Compared to what? He was on the level of Stalin and at least in the same league as Franco or Mussolini who actually invented blackshirts as a precursor to Hitler's brownshirts, and we do not even go to atrocities committed by Italians in Ethiopia. Even "milder" leaders like Austrofascist leader Engelbert Dollfuss committed political violence in three figure range. We can go on, especially early post-WW1 period was full of atrocities such as during Polish-Soviet War or under Hungarian Soviet Republic and related red and white terror.

I think your sense of "normal" is highly curated by modern sensibilities and information available to you, which is vastly different to what people in Europe lived as "normal" for decade of their lives or more prior to WW2.

I guess my gripe is with the definition of "normal". Let's think of today - I think Putin is a "normal" leader. Not dissimilar to Xi Jinping or range of various leaders in Africa or Middle East etc. Hitler espoused especially virulent version of fascism, but then Germany was also facing unique challenges. If let's say Germany won WW1 and carved out Lotharingia/Burgundy out of France/Benelux as a new puppet state populated by Dutch and German and French and Flemish people, I would not expect rump France to have your cookie-cutter milquetoast leaders just accepting that.

I would not say that let's say kaiser Franz Joseph or tzar Nicholas II or kaiser Wilhelm II or president Raymond Poincaré or prime minister David Lloyd George were "abnormal" leaders for their times and yet they are all co-responsible for WW1, which should put them into 0.01% of abnormal leaders according to your criteria - right?

Also I was assessing Hitler pre-war, of course once you have total World War, then all comparisons are off. In fact related to the topic of Darryl Cooper vs Churchill - and we can throw Franklin Delano Roosevelt and Harry Truman into the bunch - grounding to dust millions of houses full of civilians during air raids on cities in Germany and Japan, including dropping atomic bombs is up there on the scale of atrocities committed on civilian population by any leader in the history of the world. Vietnam war caused around 2 million civilian deaths in Vietnam, Cambodia and Laos - which makes JFK and Johnson and Nixon also pretty high on the abnormal list. What percentile of abnormality are those figures in your eyes?

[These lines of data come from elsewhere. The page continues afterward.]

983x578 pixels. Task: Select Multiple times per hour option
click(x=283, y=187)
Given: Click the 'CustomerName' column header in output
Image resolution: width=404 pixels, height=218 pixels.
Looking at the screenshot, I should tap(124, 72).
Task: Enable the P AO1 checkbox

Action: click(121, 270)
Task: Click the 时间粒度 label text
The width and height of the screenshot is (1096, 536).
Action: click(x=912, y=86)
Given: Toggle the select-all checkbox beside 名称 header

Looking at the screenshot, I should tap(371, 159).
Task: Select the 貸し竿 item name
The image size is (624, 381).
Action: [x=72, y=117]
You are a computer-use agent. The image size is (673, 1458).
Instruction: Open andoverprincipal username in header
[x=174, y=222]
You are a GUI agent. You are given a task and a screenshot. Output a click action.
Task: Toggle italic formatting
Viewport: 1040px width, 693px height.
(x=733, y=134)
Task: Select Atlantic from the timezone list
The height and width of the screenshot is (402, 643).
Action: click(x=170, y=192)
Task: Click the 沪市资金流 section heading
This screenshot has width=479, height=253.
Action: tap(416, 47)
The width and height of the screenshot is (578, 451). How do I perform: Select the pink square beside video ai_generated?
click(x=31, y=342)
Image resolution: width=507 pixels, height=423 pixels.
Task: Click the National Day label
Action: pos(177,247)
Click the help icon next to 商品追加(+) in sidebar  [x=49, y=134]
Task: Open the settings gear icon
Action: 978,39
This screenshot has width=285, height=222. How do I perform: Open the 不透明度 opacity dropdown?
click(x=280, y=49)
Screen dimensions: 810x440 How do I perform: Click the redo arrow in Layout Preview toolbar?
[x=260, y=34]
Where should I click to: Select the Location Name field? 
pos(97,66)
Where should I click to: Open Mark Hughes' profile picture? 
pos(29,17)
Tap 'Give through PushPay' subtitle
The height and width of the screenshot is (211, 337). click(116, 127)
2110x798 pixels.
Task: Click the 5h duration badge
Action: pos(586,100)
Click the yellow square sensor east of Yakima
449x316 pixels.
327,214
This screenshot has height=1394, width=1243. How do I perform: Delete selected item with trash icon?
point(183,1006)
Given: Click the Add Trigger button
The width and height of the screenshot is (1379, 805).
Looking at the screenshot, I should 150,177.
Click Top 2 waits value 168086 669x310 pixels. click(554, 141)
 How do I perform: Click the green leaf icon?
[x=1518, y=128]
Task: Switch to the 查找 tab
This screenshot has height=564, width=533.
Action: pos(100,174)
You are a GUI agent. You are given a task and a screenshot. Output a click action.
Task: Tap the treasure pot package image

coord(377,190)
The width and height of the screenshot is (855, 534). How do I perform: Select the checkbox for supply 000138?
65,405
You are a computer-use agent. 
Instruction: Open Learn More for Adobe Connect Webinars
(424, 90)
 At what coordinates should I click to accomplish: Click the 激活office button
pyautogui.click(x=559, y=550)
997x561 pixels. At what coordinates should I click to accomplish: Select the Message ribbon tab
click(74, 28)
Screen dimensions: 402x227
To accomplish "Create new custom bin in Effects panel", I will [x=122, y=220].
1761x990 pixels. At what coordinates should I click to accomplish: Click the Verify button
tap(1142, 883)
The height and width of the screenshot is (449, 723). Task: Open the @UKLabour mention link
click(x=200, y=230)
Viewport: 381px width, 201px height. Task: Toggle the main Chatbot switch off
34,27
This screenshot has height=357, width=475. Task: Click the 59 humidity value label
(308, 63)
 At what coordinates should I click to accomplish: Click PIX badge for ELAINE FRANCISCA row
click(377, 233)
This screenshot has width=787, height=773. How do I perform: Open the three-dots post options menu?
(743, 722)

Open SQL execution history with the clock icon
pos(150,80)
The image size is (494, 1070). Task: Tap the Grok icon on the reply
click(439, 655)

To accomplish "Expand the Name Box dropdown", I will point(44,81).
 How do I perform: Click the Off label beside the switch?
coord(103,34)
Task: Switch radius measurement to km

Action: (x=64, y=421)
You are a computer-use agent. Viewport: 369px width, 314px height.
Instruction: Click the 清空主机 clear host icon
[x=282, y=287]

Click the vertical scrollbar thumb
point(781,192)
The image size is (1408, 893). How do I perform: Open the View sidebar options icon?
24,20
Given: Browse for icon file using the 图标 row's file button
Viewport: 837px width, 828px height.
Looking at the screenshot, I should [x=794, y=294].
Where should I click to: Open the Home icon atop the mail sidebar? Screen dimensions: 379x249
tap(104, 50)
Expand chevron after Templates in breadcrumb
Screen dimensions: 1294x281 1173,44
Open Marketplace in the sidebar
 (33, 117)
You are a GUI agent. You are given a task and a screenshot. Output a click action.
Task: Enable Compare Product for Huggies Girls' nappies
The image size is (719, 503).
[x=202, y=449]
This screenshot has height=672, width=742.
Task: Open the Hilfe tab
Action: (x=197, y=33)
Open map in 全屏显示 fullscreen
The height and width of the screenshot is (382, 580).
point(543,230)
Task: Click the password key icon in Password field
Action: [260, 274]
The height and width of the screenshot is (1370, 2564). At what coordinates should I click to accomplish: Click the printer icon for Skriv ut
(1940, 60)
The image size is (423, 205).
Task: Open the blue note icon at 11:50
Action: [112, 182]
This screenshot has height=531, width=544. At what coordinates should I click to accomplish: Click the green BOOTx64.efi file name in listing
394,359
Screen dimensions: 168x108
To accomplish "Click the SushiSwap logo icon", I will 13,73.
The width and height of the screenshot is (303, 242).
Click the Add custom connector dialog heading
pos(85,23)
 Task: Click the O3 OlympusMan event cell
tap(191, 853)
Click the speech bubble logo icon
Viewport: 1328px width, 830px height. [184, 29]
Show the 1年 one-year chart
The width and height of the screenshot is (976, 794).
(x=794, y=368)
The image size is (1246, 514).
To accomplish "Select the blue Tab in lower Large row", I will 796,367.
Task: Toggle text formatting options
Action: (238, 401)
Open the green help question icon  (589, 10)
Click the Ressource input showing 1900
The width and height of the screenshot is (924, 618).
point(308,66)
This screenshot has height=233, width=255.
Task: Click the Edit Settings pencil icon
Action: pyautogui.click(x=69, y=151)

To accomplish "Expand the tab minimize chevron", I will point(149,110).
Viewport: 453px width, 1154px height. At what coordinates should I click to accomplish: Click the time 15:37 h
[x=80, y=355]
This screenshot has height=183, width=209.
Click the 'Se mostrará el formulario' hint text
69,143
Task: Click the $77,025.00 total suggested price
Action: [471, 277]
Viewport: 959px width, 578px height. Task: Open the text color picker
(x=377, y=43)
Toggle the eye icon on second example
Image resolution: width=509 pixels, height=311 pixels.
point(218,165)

And I see why you do not want to discuss these things, because exactly as Cooper points out, the WW2 is prime example of hyperreality event, it has high place as a national myth in very many countries, which makes any assessment immediately mired in controversy. The thing is that as the time goes this pressure is lessened - not many people are riled up if one assesses pros and cons of Napolen or Emperor Ferdinand II or if they talk about how Gengis Khan can be praised for bringing hundred years long Pax Mongolica, which enabled Europe to reach to orient with explorers like Marco Polo and spurred them toward modernity in its own way. We already see WW1 in rearview mirror and you can finally have reasonable discussions about the events leading to the war as well as if the treaty o Versailles. It is inevitable that the same will happen with WW2 some time, Cooper is just one of the early birds in this sense.

If Hitler had merely done the Holocaust, he'd be in the top 0.01% of leaders in terms of murdering his own people. That's not normal by any reasonable definition.

It doesn't affect the argument, but this is a common trope which gets my goat, so I am going to stick an oar in. The Holocaust was mostly not Hitler murdering his own people - most of the German and Austrian Jews escaped. The Holocaust was mostly a genocide of Jews in Nazi-occupied territory - with the numbers being dominated by Polish and Ukrainian Jews because Poland and Ukraine had the largest Jewish populations. Hitler was in the top 1% of world leaders in terms of militarily unnecessary massacres of conquered populations but probably not the top 0.01%. (Genghis Khan says "Hi!") Whether you consider "his own people" to be Germans, Austrians, or both, he wasn't even in the top 1% of world leaders in terms of murdering them.